Statistical hypothesis testing is in some way similar to the technique 'proof by contradiction' in mathematics, i.e. if you want to prove something then assume the opposite and derive a contradiction, i.e. something that is impossible.
In statistics 'impossible' does not exist, but some events are very 'improbable'. So in statistics, if you want to 'prove' something (i.e. $H_1$) then you assume the opposite (i.e. $H_0$) and if $H_0$ is true you try to derive something improbable. 'Improbable' is defined by the confidence level that you choose.
If, assuming $H_0$ is true, you can find something very improbable, then $H_0$ can not be true because it leads to a 'statistical contradiction'. Therefore $H_1$ must be true.
This implies that in statistical hypothesis testing you can only find evidence for $H_1$. If one can not reject $H_0$ then the only conclusion you can draw is 'We can not prove $H_1$' or 'we do not find evidence that $H_0$ is false and so we accept $H_0$ (as long as we do not find evidence against it)'.
But there is more ... it is also about power.

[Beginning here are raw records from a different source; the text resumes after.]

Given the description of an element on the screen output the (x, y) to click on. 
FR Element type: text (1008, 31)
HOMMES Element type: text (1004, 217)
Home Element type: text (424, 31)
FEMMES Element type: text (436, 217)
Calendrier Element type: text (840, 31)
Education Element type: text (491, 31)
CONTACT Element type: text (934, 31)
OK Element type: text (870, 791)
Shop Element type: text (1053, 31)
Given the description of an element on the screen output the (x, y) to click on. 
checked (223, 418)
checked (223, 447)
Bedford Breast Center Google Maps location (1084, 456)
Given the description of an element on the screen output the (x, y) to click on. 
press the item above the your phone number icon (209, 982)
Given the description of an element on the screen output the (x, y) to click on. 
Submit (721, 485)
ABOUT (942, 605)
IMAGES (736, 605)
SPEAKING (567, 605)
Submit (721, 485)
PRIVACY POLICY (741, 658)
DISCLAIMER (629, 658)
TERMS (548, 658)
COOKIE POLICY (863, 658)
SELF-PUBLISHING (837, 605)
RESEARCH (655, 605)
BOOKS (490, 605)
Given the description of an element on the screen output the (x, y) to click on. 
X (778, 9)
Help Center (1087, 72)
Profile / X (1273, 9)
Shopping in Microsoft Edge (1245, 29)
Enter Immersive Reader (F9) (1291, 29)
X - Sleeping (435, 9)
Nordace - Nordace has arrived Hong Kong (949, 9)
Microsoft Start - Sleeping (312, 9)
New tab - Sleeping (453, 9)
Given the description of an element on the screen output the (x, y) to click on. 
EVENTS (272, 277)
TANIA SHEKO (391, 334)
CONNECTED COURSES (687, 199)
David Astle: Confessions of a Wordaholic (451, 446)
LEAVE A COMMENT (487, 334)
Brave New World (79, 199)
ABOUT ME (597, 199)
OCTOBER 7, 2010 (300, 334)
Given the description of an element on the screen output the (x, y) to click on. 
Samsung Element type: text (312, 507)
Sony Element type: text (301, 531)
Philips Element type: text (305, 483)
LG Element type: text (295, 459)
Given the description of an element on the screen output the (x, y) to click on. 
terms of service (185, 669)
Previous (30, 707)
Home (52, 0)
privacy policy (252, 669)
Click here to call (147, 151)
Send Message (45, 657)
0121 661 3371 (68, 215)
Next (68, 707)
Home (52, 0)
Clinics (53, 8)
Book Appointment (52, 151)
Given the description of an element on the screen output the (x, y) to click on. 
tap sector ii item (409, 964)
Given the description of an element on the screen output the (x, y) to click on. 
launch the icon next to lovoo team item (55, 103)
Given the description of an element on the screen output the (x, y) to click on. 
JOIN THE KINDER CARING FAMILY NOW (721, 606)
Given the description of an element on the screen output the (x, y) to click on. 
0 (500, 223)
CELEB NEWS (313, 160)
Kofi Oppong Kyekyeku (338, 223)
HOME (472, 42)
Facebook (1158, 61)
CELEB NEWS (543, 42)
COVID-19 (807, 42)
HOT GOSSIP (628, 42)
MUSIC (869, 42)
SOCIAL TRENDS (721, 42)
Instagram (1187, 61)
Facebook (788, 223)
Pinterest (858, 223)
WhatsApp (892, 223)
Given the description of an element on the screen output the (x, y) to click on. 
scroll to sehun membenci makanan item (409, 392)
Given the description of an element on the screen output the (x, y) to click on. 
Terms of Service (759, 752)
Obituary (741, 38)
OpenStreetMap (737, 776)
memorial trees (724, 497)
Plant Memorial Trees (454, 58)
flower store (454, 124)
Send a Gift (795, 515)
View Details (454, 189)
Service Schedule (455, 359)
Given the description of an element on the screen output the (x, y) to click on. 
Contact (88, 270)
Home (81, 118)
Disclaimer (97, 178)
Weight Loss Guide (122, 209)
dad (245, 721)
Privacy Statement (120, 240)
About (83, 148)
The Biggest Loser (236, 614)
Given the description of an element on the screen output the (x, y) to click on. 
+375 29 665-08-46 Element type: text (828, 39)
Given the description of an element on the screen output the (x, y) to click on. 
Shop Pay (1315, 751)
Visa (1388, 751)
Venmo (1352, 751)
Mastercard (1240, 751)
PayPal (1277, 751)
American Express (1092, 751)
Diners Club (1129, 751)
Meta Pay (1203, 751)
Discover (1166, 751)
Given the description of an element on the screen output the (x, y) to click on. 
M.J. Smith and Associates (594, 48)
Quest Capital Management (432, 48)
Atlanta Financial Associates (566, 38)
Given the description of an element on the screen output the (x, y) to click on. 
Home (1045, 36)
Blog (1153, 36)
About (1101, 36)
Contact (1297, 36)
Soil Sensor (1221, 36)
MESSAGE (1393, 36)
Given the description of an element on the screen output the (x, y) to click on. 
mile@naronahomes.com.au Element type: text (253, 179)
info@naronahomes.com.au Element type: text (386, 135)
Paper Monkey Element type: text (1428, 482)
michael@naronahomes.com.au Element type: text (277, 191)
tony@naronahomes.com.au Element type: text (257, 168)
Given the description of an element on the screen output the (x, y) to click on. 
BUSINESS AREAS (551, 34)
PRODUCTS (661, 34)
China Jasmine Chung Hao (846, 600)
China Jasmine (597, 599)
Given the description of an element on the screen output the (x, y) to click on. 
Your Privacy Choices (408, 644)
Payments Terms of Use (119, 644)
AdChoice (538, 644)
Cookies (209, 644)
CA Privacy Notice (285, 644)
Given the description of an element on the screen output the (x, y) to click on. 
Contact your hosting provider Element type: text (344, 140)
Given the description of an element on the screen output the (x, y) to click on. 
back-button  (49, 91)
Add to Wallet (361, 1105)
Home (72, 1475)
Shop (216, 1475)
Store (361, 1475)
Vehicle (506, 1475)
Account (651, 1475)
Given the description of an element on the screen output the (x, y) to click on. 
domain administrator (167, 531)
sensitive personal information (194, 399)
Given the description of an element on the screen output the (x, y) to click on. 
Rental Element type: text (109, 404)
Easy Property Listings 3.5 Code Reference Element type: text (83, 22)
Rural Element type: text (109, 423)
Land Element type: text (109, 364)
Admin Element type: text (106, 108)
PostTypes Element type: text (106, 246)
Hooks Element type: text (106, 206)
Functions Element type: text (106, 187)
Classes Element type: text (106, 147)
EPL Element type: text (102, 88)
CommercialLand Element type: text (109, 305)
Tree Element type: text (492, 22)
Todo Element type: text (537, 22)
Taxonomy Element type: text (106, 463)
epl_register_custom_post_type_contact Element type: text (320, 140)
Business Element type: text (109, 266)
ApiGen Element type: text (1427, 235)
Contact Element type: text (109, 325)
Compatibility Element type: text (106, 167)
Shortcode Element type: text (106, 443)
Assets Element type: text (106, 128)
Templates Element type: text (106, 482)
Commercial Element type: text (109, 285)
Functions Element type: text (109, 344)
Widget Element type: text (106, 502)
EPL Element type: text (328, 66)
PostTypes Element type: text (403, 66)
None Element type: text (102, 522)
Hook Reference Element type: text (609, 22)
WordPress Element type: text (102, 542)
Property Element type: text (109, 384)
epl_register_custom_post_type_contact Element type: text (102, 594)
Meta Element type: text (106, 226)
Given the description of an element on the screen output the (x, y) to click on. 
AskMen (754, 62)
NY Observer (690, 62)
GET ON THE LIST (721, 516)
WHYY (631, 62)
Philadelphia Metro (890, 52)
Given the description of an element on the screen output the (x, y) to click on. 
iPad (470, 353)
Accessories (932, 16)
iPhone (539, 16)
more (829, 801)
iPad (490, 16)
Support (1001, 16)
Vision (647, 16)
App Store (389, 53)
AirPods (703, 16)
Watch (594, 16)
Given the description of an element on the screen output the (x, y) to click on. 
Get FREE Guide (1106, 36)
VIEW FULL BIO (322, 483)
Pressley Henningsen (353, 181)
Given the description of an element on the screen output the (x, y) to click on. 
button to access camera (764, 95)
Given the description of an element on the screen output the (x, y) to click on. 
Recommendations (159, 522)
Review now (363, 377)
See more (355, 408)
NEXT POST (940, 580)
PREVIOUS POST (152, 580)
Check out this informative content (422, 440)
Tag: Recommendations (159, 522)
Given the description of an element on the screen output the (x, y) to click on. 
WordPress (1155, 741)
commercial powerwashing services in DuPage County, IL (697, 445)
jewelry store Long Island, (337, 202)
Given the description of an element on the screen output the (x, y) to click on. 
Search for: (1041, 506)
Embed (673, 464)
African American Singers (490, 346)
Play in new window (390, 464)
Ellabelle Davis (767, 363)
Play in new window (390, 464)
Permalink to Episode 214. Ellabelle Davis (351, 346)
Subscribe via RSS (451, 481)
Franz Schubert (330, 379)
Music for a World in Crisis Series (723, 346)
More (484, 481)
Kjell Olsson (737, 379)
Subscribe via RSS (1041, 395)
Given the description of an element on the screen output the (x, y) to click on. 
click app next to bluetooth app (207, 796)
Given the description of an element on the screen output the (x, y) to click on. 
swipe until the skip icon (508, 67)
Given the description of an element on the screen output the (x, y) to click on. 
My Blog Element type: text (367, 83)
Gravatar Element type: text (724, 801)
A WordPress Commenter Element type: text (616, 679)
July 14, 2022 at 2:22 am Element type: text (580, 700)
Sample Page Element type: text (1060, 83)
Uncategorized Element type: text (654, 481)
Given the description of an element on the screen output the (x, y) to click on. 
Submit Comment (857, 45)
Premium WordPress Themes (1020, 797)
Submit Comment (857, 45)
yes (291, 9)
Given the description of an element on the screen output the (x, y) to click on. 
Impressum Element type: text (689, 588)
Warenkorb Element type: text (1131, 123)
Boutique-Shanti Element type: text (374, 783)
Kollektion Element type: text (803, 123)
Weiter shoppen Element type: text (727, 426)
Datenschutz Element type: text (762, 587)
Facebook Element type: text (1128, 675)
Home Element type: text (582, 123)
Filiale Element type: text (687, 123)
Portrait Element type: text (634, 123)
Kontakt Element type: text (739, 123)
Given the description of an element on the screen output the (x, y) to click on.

Obviously, as nothing is impossible, one can draw wrong conclusions; we might find 'false evidence' for $H_1$ meaning that we conclude that $H_0$ is false while in reality it is true. This is a type I error and the probability of making a type I error is equal to the signficance level that you have choosen. One may also accept $H_0$ while in reality it is false, this is a type II error and the probability of making one is denoted by $\beta$. The power of the test is defined as $1-\beta$ so 1 minus the probability of making a type II error. This is the same as the probability of not making a type II error.
So $\beta$ is the probability of accepting $H_0$ when $H_0$ is false, therefore $1-\beta$ is the probability of rejecting $H_0$ when $H_0$ is false which is the same as the probability of rejecting $H_0$ when $H_1$ is true.
By the above, rejecting $H_0$ is finding evidence for $H_1$, so the power is $1-\beta$ is the probability of finding evidence for $H_1$ when $H_1$ is true.
If you have a test with very high power (close to 1), then this means that if H1 is true, the test would have found evidence for $H_1$ (almost surely) so if we do not find evidence for $H_1$ (i.e. we do not reject $H_0$) and the test has a very high power, then probably $H_1$ is not true (and thus probably $H_0$ is true).
So what we can say is that if your test has very high power , then not rejecting H0 is ''almost as good as'' finding evidence for $H_0$.